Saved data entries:
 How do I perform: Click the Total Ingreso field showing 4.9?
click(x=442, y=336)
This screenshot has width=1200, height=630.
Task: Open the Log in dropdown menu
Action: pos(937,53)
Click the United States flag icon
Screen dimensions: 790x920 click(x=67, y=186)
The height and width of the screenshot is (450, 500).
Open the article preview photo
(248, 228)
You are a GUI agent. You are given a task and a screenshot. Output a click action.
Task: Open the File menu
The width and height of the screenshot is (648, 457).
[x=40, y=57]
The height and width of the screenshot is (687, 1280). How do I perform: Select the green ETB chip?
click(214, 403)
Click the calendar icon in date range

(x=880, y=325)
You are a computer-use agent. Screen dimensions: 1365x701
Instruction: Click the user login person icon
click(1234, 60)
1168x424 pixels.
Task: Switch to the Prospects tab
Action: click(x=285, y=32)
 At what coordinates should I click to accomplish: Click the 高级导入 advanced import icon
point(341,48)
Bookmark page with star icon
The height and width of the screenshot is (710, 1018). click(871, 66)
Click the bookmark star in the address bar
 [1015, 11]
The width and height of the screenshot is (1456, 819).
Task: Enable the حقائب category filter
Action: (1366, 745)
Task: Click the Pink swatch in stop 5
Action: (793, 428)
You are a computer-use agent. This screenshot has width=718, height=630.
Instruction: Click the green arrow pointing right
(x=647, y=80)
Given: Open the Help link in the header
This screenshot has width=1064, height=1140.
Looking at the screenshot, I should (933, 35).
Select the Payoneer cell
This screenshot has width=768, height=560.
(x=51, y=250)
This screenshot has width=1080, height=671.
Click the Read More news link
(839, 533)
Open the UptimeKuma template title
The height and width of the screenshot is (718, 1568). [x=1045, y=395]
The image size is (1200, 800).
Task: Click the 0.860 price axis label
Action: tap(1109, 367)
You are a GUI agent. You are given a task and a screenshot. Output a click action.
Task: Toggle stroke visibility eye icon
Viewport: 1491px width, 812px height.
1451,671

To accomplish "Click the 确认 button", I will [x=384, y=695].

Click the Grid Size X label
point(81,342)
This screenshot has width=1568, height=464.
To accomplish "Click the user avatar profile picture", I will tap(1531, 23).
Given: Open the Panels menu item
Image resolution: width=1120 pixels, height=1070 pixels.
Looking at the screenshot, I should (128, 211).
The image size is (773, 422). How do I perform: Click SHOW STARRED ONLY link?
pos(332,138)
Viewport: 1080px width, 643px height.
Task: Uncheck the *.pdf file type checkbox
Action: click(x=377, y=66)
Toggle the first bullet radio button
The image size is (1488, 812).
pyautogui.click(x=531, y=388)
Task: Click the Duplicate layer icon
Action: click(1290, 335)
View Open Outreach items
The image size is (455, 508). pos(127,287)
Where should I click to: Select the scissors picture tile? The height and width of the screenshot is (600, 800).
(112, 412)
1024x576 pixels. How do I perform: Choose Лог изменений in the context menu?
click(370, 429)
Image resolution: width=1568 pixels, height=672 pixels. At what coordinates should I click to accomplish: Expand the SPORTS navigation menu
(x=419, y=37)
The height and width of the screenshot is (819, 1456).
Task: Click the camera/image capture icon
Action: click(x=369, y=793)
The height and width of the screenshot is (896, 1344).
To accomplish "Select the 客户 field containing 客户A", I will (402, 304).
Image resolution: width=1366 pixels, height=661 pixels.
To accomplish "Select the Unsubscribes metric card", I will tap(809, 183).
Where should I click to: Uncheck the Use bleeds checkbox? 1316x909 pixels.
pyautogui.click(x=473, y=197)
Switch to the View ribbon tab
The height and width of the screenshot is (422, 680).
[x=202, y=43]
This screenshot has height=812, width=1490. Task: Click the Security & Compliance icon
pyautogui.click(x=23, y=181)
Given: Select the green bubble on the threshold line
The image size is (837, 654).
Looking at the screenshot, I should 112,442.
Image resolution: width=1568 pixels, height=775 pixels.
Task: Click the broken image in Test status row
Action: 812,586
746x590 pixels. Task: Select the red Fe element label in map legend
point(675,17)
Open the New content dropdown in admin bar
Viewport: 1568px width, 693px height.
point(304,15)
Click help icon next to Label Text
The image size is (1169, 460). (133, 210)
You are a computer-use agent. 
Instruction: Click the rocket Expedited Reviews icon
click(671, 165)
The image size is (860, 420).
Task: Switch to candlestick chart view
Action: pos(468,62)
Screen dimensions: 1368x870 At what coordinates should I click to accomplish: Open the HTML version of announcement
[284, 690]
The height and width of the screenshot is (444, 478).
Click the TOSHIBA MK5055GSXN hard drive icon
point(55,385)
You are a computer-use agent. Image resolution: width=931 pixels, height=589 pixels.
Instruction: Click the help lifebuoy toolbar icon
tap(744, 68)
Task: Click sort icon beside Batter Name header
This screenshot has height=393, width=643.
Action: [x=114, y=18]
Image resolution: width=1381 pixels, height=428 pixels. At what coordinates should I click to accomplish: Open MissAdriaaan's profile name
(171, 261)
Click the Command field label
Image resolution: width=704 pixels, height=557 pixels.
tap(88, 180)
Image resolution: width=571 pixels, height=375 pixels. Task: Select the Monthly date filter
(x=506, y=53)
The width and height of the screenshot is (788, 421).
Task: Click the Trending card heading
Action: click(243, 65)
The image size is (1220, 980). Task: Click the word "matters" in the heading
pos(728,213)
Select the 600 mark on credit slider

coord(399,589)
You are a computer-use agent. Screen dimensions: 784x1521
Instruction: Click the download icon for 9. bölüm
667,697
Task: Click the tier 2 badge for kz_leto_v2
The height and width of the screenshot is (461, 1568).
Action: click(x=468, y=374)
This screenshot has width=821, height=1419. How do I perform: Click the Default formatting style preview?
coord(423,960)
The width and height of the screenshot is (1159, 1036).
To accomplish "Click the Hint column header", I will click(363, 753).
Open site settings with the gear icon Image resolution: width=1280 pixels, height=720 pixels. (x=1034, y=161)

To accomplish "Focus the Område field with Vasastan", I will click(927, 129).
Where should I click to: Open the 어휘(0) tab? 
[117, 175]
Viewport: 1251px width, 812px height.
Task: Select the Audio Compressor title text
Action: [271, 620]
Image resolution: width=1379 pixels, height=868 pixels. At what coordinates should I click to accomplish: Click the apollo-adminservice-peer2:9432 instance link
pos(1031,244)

Problem to work on: All of the data above needs to be transcribed verbatim.

Written answer:
 How do I perform: Click the Total Ingreso field showing 4.9?
click(x=442, y=336)
This screenshot has width=1200, height=630.
Task: Open the Log in dropdown menu
Action: pos(937,53)
Click the United States flag icon
Screen dimensions: 790x920 click(x=67, y=186)
The height and width of the screenshot is (450, 500).
Open the article preview photo
(248, 228)
You are a GUI agent. You are given a task and a screenshot. Output a click action.
Task: Open the File menu
The width and height of the screenshot is (648, 457).
[x=40, y=57]
The height and width of the screenshot is (687, 1280). How do I perform: Select the green ETB chip?
click(214, 403)
Click the calendar icon in date range

(x=880, y=325)
You are a computer-use agent. Screen dimensions: 1365x701
Instruction: Click the user login person icon
click(1234, 60)
1168x424 pixels.
Task: Switch to the Prospects tab
Action: click(x=285, y=32)
 At what coordinates should I click to accomplish: Click the 高级导入 advanced import icon
point(341,48)
Bookmark page with star icon
The height and width of the screenshot is (710, 1018). click(871, 66)
Click the bookmark star in the address bar
 [1015, 11]
The width and height of the screenshot is (1456, 819).
Task: Enable the حقائب category filter
Action: (1366, 745)
Task: Click the Pink swatch in stop 5
Action: (793, 428)
You are a computer-use agent. This screenshot has width=718, height=630.
Instruction: Click the green arrow pointing right
(x=647, y=80)
Given: Open the Help link in the header
This screenshot has width=1064, height=1140.
Looking at the screenshot, I should (933, 35).
Select the Payoneer cell
This screenshot has width=768, height=560.
(x=51, y=250)
This screenshot has width=1080, height=671.
Click the Read More news link
(839, 533)
Open the UptimeKuma template title
The height and width of the screenshot is (718, 1568). [x=1045, y=395]
The image size is (1200, 800).
Task: Click the 0.860 price axis label
Action: tap(1109, 367)
You are a GUI agent. You are given a task and a screenshot. Output a click action.
Task: Toggle stroke visibility eye icon
Viewport: 1491px width, 812px height.
1451,671

To accomplish "Click the 确认 button", I will [x=384, y=695].

Click the Grid Size X label
point(81,342)
This screenshot has width=1568, height=464.
To accomplish "Click the user avatar profile picture", I will tap(1531, 23).
Given: Open the Panels menu item
Image resolution: width=1120 pixels, height=1070 pixels.
Looking at the screenshot, I should (128, 211).
The image size is (773, 422). How do I perform: Click SHOW STARRED ONLY link?
pos(332,138)
Viewport: 1080px width, 643px height.
Task: Uncheck the *.pdf file type checkbox
Action: click(x=377, y=66)
Toggle the first bullet radio button
The image size is (1488, 812).
pyautogui.click(x=531, y=388)
Task: Click the Duplicate layer icon
Action: click(1290, 335)
View Open Outreach items
The image size is (455, 508). pos(127,287)
Where should I click to: Select the scissors picture tile? The height and width of the screenshot is (600, 800).
(112, 412)
1024x576 pixels. How do I perform: Choose Лог изменений in the context menu?
click(370, 429)
Image resolution: width=1568 pixels, height=672 pixels. At what coordinates should I click to accomplish: Expand the SPORTS navigation menu
(x=419, y=37)
The height and width of the screenshot is (819, 1456).
Task: Click the camera/image capture icon
Action: click(x=369, y=793)
The height and width of the screenshot is (896, 1344).
To accomplish "Select the 客户 field containing 客户A", I will (402, 304).
Image resolution: width=1366 pixels, height=661 pixels.
To accomplish "Select the Unsubscribes metric card", I will tap(809, 183).
Where should I click to: Uncheck the Use bleeds checkbox? 1316x909 pixels.
pyautogui.click(x=473, y=197)
Switch to the View ribbon tab
The height and width of the screenshot is (422, 680).
[x=202, y=43]
This screenshot has height=812, width=1490. Task: Click the Security & Compliance icon
pyautogui.click(x=23, y=181)
Given: Select the green bubble on the threshold line
The image size is (837, 654).
Looking at the screenshot, I should 112,442.
Image resolution: width=1568 pixels, height=775 pixels.
Task: Click the broken image in Test status row
Action: 812,586
746x590 pixels. Task: Select the red Fe element label in map legend
point(675,17)
Open the New content dropdown in admin bar
Viewport: 1568px width, 693px height.
point(304,15)
Click help icon next to Label Text
The image size is (1169, 460). (133, 210)
You are a computer-use agent. 
Instruction: Click the rocket Expedited Reviews icon
click(671, 165)
The image size is (860, 420).
Task: Switch to candlestick chart view
Action: pos(468,62)
Screen dimensions: 1368x870 At what coordinates should I click to accomplish: Open the HTML version of announcement
[284, 690]
The height and width of the screenshot is (444, 478).
Click the TOSHIBA MK5055GSXN hard drive icon
point(55,385)
You are a computer-use agent. Image resolution: width=931 pixels, height=589 pixels.
Instruction: Click the help lifebuoy toolbar icon
tap(744, 68)
Task: Click sort icon beside Batter Name header
This screenshot has height=393, width=643.
Action: [x=114, y=18]
Image resolution: width=1381 pixels, height=428 pixels. At what coordinates should I click to accomplish: Open MissAdriaaan's profile name
(171, 261)
Click the Command field label
Image resolution: width=704 pixels, height=557 pixels.
tap(88, 180)
Image resolution: width=571 pixels, height=375 pixels. Task: Select the Monthly date filter
(x=506, y=53)
The width and height of the screenshot is (788, 421).
Task: Click the Trending card heading
Action: click(243, 65)
The image size is (1220, 980). Task: Click the word "matters" in the heading
pos(728,213)
Select the 600 mark on credit slider

coord(399,589)
You are a computer-use agent. Screen dimensions: 784x1521
Instruction: Click the download icon for 9. bölüm
667,697
Task: Click the tier 2 badge for kz_leto_v2
The height and width of the screenshot is (461, 1568).
Action: click(x=468, y=374)
This screenshot has width=821, height=1419. How do I perform: Click the Default formatting style preview?
coord(423,960)
The width and height of the screenshot is (1159, 1036).
To accomplish "Click the Hint column header", I will click(363, 753).
Open site settings with the gear icon Image resolution: width=1280 pixels, height=720 pixels. (x=1034, y=161)

To accomplish "Focus the Område field with Vasastan", I will click(927, 129).
Where should I click to: Open the 어휘(0) tab? 
[117, 175]
Viewport: 1251px width, 812px height.
Task: Select the Audio Compressor title text
Action: [271, 620]
Image resolution: width=1379 pixels, height=868 pixels. At what coordinates should I click to accomplish: Click the apollo-adminservice-peer2:9432 instance link
pos(1031,244)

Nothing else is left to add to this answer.